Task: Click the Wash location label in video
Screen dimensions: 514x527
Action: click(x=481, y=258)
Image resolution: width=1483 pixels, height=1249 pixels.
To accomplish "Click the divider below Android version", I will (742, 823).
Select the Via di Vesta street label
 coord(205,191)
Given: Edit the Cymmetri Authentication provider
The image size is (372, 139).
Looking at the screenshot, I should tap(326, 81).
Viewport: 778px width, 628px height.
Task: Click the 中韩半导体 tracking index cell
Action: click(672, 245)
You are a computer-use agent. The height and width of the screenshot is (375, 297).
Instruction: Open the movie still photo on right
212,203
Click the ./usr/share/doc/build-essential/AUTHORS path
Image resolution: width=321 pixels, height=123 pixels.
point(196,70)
* * * *
» **EXERCISE DETAILS**: Take the lines from the one containing "Screen dimensions: 514x527" through the final line of the entries above, and set them down exactly, with nothing added.

» **SOLUTION TO THIS EXERCISE**:
Screen dimensions: 514x527
Action: click(x=481, y=258)
Image resolution: width=1483 pixels, height=1249 pixels.
To accomplish "Click the divider below Android version", I will (742, 823).
Select the Via di Vesta street label
 coord(205,191)
Given: Edit the Cymmetri Authentication provider
The image size is (372, 139).
Looking at the screenshot, I should tap(326, 81).
Viewport: 778px width, 628px height.
Task: Click the 中韩半导体 tracking index cell
Action: click(672, 245)
You are a computer-use agent. The height and width of the screenshot is (375, 297).
Instruction: Open the movie still photo on right
212,203
Click the ./usr/share/doc/build-essential/AUTHORS path
Image resolution: width=321 pixels, height=123 pixels.
point(196,70)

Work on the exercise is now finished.